The author divides maladies of the dental apparatus into three classes, that is:

1. Maladies deriving from external causes and acting, therefore, especially on the crown or uncovered part of the tooth.

2. Maladies of the hidden parts of the tooth, that is, of the neck and root.

3. Symptomatic maladies, deriving from the teeth.

In the first class the author includes 45 pathological states, 17 in the second and 41 in the third, making up a total of 103 morbid conditions. This should be sufficient to give us an idea of the accuracy with which Fauchard studied the maladies of the dental apparatus, especially if one considers that preceding authors had reduced these maladies to a very small number. Fauchard’s classification is very complete, for notwithstanding the progress made in succeeding years in this science, the pathological conditions not to be found comprised in it are exceedingly few. Naturally, the 103 diseases enumerated by Fauchard do not represent as many distinct morbid entities. The author, in classifying dental maladies, keeps especially in view the requirements of the practitioner, and therefore makes numerous distinctions in each morbid process. Thus, he distinguishes a great many varieties of caries, viz., the soft and putrid caries, the dry caries, the caries in part dry and in part soft, the caries complicated by fracture, the superficial caries, the deeper and the deepest, the caries of the different surfaces of the crown, and so on. Also in the classification of other morbid processes, Fauchard makes multifarious distinctions.
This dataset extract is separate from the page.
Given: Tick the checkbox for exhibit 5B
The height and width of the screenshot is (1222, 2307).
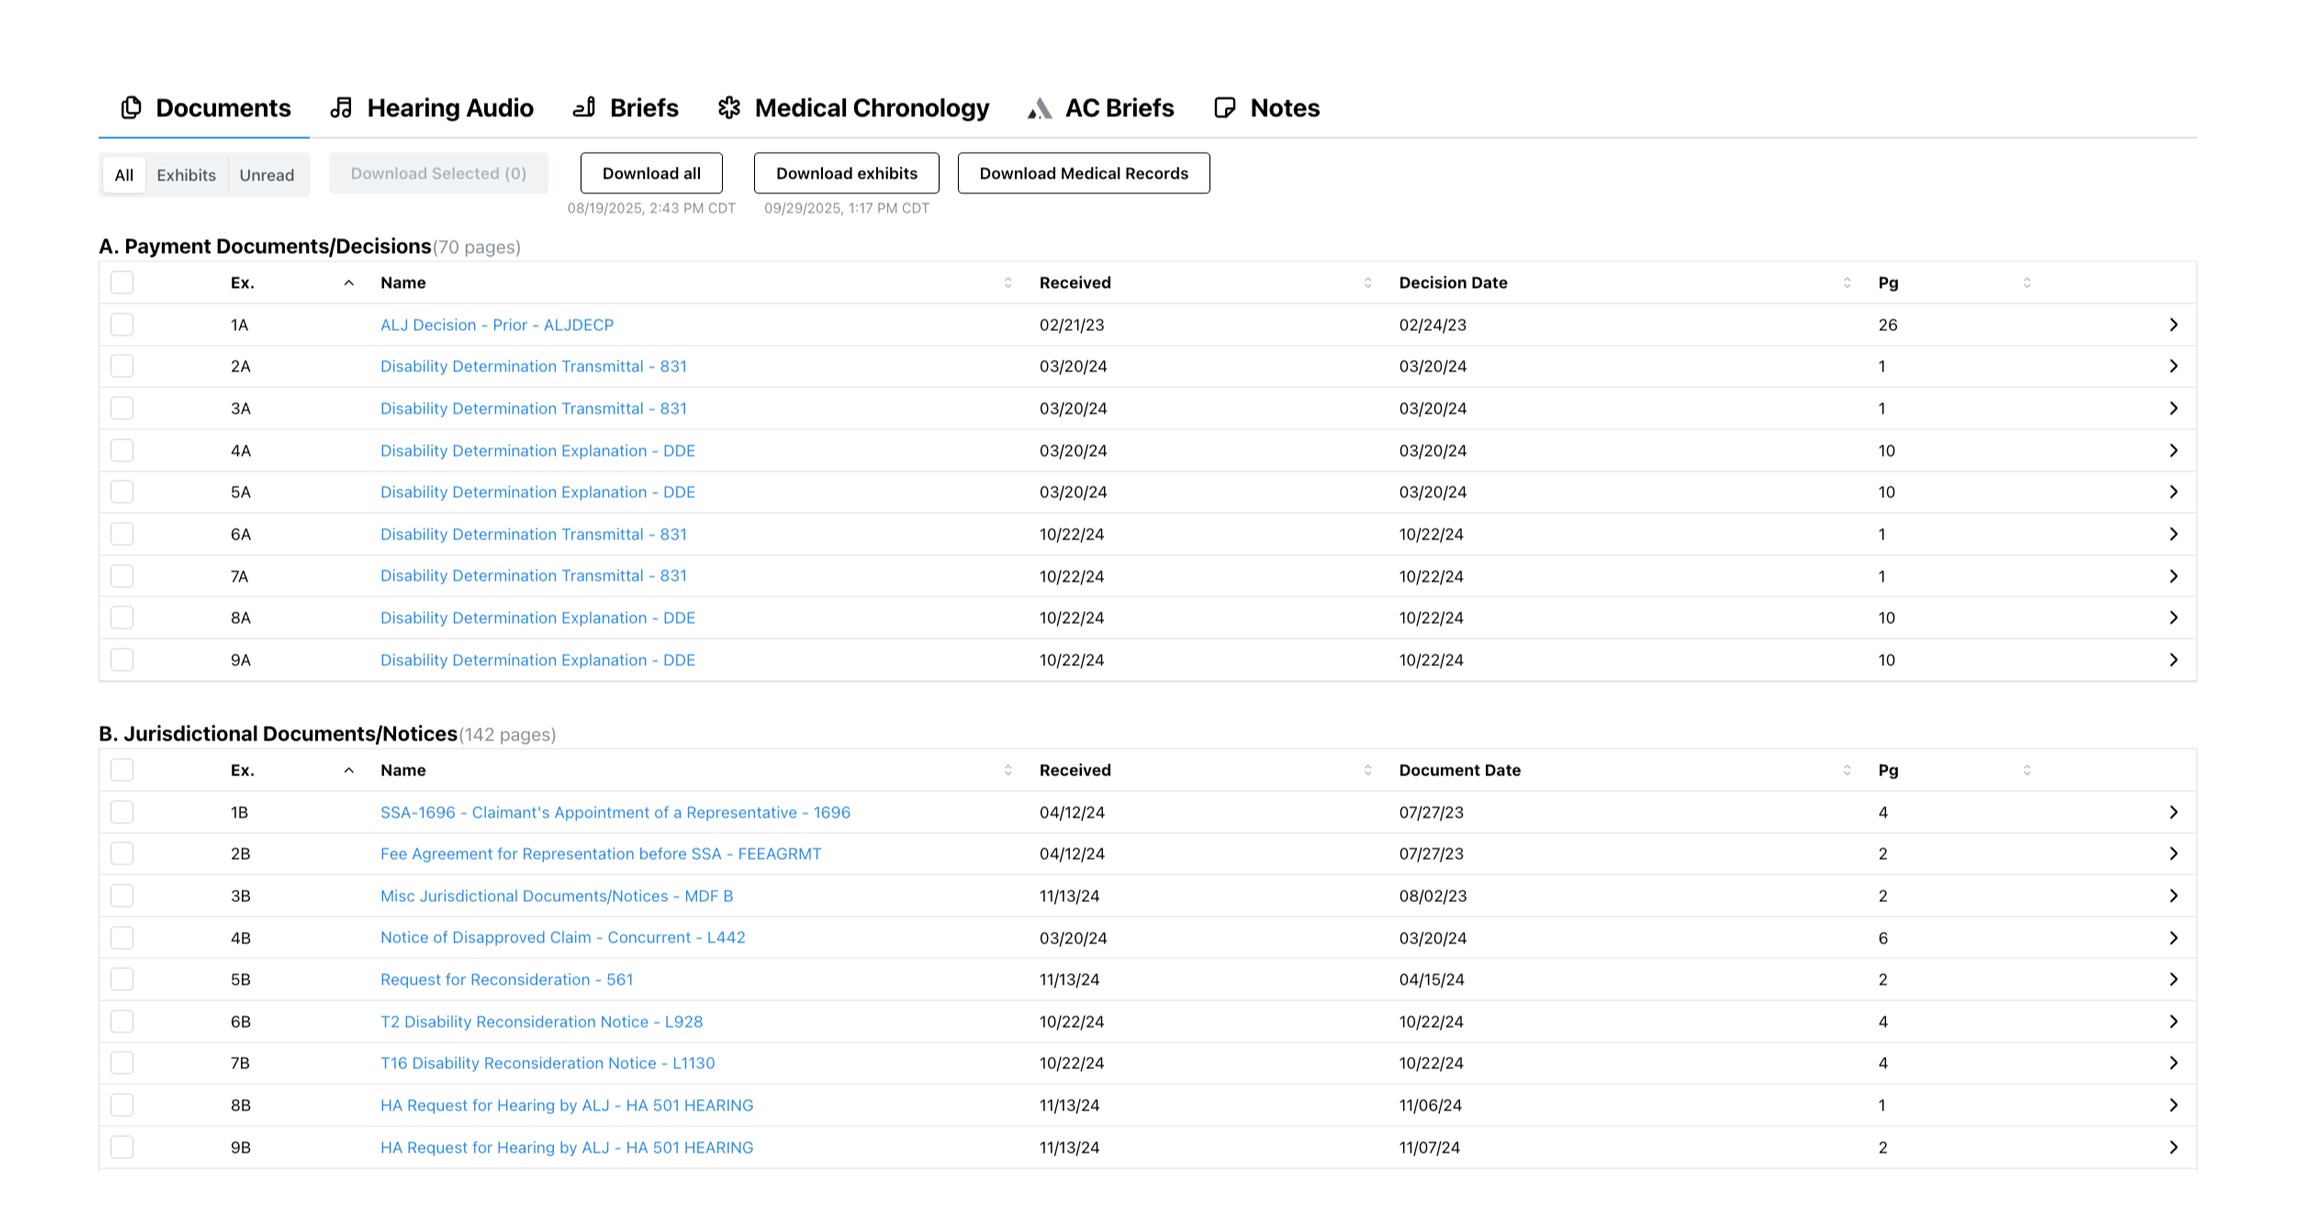Looking at the screenshot, I should [x=122, y=980].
The passage referring to worms in the teeth deserves to be here reproduced:[414]

“Sometimes worms are to be found in the carious cavities of the teeth, or in the deposit of tartar that covers them, and to these the name of dental worms has been given. Observations recorded by illustrious authors are extant which attest this. Not having ever seen these worms, I neither admit nor deny their existence. Nevertheless, I conceive the thing nor to be physically impossible, although at the same time I do not believe at all that these worms destroy the teeth or cause them to decay, but rather that the eggs of some insect having been introduced into the carious cavity of the tooth, either through alimentary substances or through the saliva, these eggs thus deposited have developed and produced the worms alluded to. However this may be, as they are not the real cause of the caries, their eventual presence does not require any particular consideration.” Fauchard again recurs to the subject of worms in Chapter VIII, in speaking of the particular causes of caries.[415]

“It was, and is still, believed by the vulgar and also by some writers that all toothache is caused by worms, which little by little destroy the tissue of the osseous fibers and the nervous threads. If this were so, the explanation of pains and of decay in the teeth would be very simple. This opinion is founded on pretended experiences relating to these insects, which may, it is said, be made to fall out of the teeth by the smoke of henbane seeds; this, however, has been declared fabulous by Andry, dean of the medical faculty of Paris, as well as other similar facts which he exposes in his book on the generation of worms.[416]